Rush, rush, rush. My life as a medical student hoping to go into emergency medicine meant I must see more patients per hour! Churn , churn, churn them through the ER. Which was why I was in agony at first, in what felt like the longest patient interview. I found myself impatient at my partner, at the world, at the clock for faltering so long with each step.
“I don’t know when I am going to die. I don’t care. I am just here.” Suddenly time stood still as everything clicked together. My hilarious patient who used humor as a coping mechanism was imprisoned at the VA. Although he was my father’s age, a hard life had worn down his exterior while a liver cancer was bubbling away his interior. An unusual familial breakdown as well as a bitter casting away of his treatment team led to this sad situation. There was literally no one left who cared about this patient except for the palliative care team. My fellow medical student and I took in his joking and his life story, and tried our best to be there for him.
It is interesting that I was scheduled to come back to the VA for my palliative care assignment. My first patient at the VA as a student died before he could be transferred into the hospice unit here. Etiology, diagnosis, prognosis, treatment, follow up. Everything about that particular disease I learned in basic sciences twisted into grotesque reality as my first patient with intractable cancer passed away before my eyes before we could even place a consult. Time passed too quickly.

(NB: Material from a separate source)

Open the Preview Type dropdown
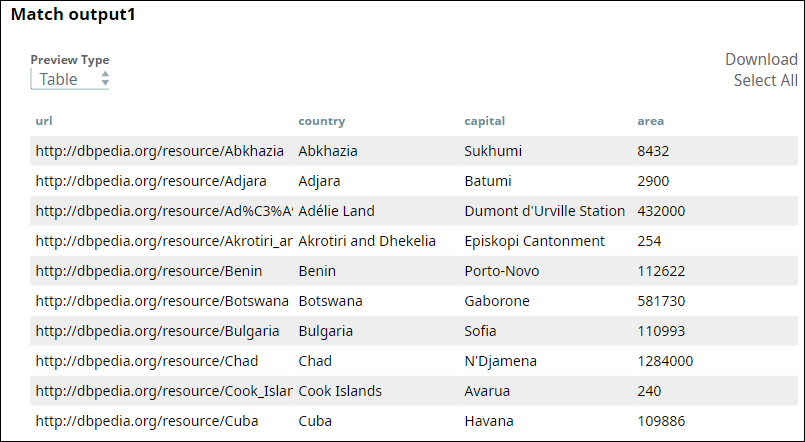Viewport: 805px width, 442px height. 70,79
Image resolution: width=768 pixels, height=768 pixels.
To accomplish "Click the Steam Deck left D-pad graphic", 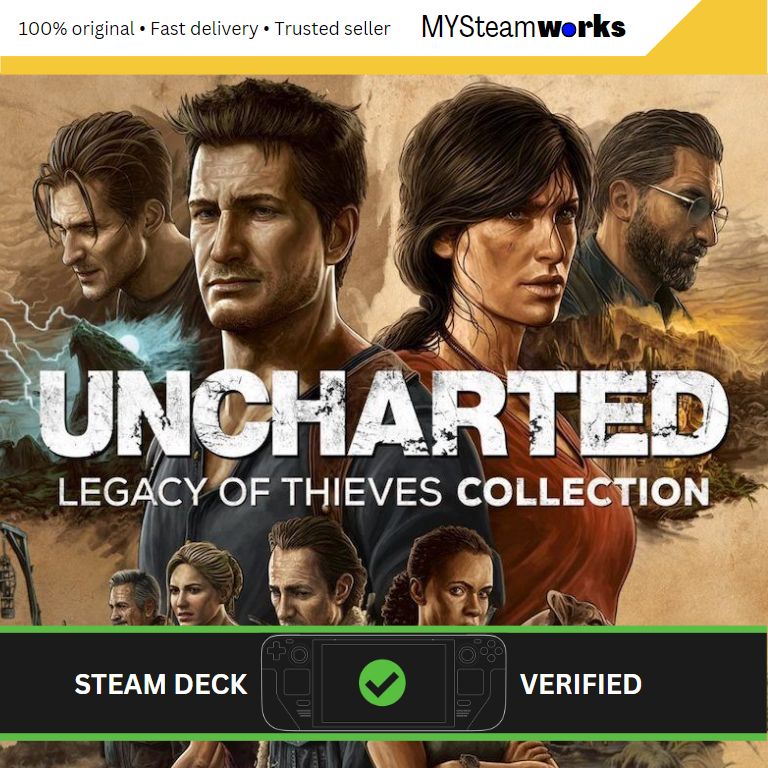I will pyautogui.click(x=276, y=651).
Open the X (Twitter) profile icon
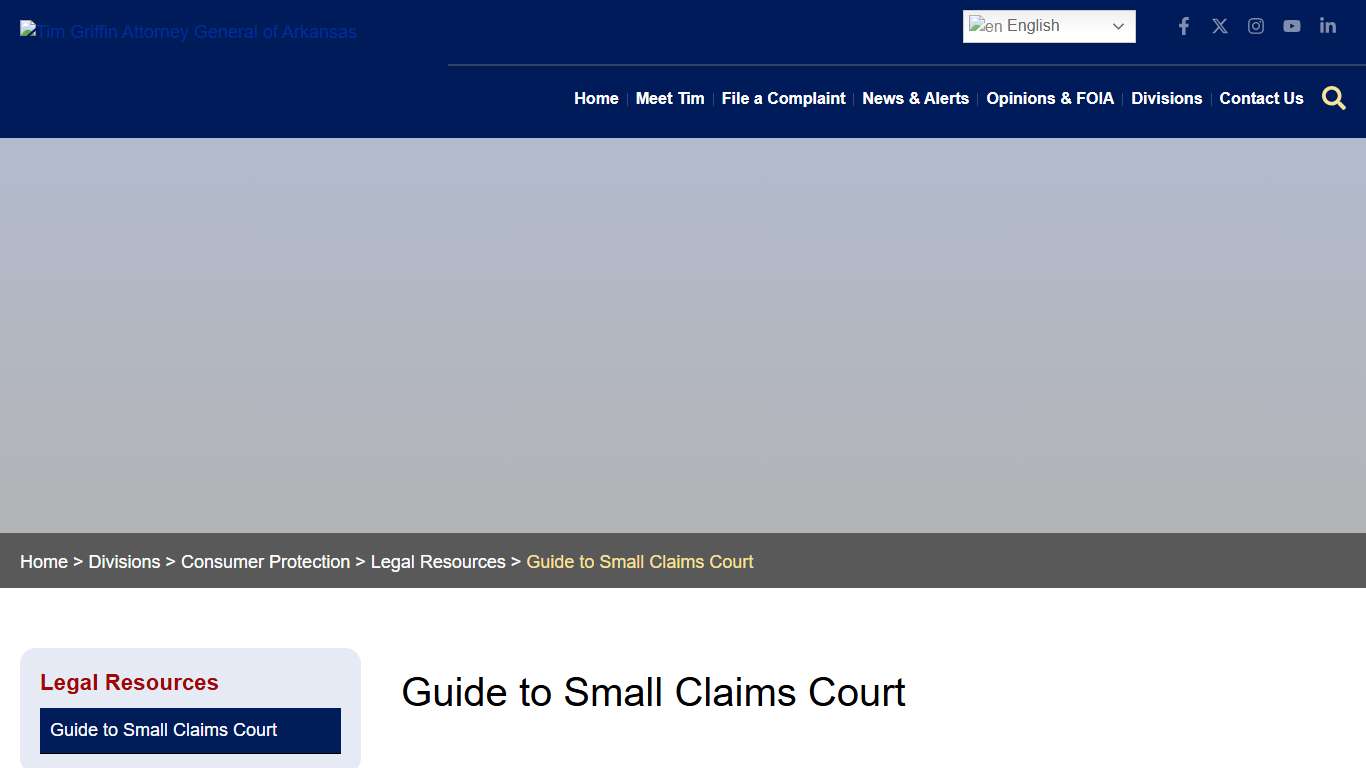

Then, while on the psychiatry consult service, I met every patient who entered the hospice unit for their final days. Time passed too slowly then, as I tried to pry reason into my hours-long interview with demented patients trying to die in peace.
Fast forward to 1 week before my palliative care visit. The pinnacle of surgical technique rested in my trembling hands as I held a donor liver while transplant surgeon/gods quickly sealed it into a recipient. A once incurable cancer, stopped dead in its tracks with new life. Fast forward to my current patient- one who refused such a transplant. I tried to make sense of this decision. “They want me to be this perfect patient, to stop drinking and smoking, to take all these drugs. I don’t have time man! I want to do things my way, on my own clock. I want to live my own life.”
At the end of the interview, we thanked him for his time.